**Directive:** According to the report on Big Tech political spending below, how much did the Big 4's political spending total in 2018?

**Source passage:**
New Economy Titans, Old School Tactics
Google, Amazon, Apple and Facebook Blanket Washington With Campaign Contributions and Lobbyists
In recent years, Google, Amazon, Apple and Facebook (referred to in this report as the “Big 4” technology companies) have become among the most valuable companies in the United States, currently accounting for four of the top five.
These corporations, collectively, have evoked widespread alarm for various reasons. Although the allegations directed at each company differ, they have variously been accused of invading consumer privacy, creating platforms that can be hijacked for deceptive purposes, accruing excessive power and engaging in anticompetitive activity.
Fears over the power accrued by the Big 4 have grown so acute than many critics have begun calling for these companies to be broken up and their leaders subjected to civil liability.
As the public clamor has grown louder, these four winners of the new economy sweepstakes have resorted to a decidedly old school strategy to prevent Congress from acting on their critics’ charges: They have blanketed Capitol Hill with lobbyists and lavished members of Congress with campaign contributions. These companies’ political spending has shot upward in recent years in sync with their skyrocketing stock valuations.
This analysis, based on data provided by the Center for Responsive Politics, aims to describe the scope of Big 4’s political spending, including how much they are spending, how their spending has changed over time, and where exactly they are focusing their efforts.
The Big 4’s Political Spending: $346 million in Lobbying & Campaign Contributions Since the 2010 Cycle; $118 Million in 2018 Alone
From 2010 through 2018, the Big 4’s political action committees (PACs), their employees, and their lobbyists spent $346 million on lobbying and campaign contributions to Congress. Their total jumped from $19 million in the 2010 cycle to $118 million in 2018.

**Extracted records:**
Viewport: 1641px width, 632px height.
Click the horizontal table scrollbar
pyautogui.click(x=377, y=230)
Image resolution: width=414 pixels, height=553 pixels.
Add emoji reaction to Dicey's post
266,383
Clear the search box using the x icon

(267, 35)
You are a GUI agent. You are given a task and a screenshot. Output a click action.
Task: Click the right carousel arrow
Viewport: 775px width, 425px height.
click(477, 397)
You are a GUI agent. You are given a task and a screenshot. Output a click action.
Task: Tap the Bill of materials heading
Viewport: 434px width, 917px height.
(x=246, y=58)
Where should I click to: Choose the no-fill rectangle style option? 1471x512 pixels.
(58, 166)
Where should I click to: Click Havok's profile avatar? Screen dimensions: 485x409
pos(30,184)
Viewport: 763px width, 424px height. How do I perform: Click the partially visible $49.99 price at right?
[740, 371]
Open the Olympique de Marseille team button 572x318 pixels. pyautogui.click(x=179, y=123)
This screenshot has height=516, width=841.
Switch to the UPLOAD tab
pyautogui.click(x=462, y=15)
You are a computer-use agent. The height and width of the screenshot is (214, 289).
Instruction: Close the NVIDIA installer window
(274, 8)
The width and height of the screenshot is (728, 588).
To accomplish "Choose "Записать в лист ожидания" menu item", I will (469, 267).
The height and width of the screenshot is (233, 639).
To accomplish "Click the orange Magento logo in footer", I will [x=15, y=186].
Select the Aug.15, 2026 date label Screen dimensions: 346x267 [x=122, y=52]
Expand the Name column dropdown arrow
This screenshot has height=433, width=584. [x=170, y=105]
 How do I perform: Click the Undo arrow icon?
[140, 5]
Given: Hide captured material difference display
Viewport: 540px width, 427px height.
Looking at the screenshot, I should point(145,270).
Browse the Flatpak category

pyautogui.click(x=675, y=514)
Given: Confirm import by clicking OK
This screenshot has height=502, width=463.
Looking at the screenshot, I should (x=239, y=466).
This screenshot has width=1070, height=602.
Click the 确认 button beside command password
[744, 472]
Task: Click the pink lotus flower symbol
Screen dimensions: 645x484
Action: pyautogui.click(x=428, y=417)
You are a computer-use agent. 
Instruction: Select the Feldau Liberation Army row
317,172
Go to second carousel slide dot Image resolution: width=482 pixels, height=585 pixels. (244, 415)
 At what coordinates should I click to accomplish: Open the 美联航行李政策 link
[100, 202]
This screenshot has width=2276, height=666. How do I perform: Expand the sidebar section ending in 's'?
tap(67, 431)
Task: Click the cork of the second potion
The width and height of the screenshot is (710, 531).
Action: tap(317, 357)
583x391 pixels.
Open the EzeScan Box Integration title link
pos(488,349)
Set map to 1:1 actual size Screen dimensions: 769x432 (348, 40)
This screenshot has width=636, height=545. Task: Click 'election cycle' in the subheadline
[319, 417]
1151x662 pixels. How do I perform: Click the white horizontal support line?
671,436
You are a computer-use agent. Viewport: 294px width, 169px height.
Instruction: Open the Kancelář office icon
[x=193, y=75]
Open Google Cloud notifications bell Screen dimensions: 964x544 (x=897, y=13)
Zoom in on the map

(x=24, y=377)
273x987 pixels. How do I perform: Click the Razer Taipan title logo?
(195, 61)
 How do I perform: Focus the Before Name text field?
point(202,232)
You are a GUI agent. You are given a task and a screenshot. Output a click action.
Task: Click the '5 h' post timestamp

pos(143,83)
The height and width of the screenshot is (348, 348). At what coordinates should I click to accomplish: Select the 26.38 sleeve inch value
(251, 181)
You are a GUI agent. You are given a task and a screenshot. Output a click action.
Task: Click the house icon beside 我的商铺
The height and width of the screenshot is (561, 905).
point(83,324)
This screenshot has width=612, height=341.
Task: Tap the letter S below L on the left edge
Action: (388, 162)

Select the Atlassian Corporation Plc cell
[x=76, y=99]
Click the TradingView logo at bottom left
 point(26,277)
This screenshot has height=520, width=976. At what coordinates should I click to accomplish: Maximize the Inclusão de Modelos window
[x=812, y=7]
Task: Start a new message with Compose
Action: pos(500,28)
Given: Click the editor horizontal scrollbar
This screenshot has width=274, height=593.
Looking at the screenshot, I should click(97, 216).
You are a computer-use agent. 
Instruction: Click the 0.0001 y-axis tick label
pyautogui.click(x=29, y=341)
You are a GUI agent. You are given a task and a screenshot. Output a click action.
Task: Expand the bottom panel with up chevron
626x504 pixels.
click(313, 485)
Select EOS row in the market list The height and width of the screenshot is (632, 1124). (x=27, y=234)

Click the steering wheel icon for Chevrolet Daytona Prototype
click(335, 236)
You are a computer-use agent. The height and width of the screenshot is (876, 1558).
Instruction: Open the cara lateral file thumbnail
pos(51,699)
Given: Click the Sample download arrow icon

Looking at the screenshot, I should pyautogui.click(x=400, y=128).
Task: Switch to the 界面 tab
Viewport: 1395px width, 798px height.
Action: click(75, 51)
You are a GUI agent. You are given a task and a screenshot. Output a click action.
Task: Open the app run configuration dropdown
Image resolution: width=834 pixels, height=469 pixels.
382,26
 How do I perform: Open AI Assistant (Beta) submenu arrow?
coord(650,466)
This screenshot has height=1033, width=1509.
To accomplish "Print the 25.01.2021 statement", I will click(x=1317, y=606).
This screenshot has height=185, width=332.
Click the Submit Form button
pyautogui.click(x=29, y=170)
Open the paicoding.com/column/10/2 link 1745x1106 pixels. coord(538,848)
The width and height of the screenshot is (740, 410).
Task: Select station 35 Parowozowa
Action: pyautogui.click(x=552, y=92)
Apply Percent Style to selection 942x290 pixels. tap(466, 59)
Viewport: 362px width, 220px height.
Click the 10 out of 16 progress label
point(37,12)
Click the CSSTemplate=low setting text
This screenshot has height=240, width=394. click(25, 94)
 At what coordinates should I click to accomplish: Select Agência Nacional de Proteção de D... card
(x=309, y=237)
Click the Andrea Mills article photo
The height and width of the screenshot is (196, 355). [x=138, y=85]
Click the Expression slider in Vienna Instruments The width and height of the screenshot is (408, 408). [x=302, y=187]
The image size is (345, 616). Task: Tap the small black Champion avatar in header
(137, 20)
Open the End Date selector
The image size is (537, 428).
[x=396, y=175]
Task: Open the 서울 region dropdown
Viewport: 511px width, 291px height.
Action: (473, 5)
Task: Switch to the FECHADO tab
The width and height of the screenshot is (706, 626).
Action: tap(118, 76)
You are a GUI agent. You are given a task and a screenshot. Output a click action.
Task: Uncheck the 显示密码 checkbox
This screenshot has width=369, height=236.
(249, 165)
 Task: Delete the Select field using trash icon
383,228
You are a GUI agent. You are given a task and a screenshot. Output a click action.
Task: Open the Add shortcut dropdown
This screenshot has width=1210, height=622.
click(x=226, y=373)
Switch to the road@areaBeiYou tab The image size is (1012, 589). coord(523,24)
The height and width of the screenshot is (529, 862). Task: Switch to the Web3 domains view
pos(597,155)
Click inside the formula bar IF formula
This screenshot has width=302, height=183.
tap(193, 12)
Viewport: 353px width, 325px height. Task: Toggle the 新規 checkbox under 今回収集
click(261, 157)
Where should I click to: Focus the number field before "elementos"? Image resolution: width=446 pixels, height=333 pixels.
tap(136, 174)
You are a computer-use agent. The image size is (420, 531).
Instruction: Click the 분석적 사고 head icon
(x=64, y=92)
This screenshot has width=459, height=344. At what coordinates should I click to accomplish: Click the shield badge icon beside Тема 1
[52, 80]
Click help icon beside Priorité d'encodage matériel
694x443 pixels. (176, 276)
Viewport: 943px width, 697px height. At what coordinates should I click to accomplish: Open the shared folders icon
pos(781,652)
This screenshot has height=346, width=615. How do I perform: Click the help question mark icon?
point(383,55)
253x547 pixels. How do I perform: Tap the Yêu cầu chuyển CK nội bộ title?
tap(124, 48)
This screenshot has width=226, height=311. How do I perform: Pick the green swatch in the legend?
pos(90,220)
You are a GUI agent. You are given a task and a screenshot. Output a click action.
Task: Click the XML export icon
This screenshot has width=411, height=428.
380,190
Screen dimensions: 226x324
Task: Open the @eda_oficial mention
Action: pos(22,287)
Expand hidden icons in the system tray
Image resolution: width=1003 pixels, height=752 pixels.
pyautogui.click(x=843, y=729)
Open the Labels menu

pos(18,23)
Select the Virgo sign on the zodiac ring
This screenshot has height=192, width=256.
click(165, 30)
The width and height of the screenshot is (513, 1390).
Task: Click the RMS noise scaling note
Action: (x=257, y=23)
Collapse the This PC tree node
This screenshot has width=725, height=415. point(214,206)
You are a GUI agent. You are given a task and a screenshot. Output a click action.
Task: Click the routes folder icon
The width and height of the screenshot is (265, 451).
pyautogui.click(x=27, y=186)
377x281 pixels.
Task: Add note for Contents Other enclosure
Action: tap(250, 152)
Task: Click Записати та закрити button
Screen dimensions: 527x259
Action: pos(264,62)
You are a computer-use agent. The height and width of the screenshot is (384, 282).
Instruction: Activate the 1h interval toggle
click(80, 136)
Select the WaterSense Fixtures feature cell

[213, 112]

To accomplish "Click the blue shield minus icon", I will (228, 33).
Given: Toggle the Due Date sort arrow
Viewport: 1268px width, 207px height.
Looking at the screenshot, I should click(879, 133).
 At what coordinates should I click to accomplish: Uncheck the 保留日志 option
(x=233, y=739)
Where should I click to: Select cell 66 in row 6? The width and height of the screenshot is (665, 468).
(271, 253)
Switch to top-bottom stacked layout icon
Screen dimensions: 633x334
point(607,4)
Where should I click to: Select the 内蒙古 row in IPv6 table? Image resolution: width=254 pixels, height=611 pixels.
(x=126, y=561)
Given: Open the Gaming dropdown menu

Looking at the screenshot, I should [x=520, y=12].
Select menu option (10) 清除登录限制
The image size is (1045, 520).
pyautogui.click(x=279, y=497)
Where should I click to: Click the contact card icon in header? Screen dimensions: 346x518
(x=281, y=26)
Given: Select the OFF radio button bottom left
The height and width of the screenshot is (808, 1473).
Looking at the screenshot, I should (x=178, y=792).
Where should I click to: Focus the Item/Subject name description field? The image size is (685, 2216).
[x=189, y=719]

**Response to the exercise:** $118 million.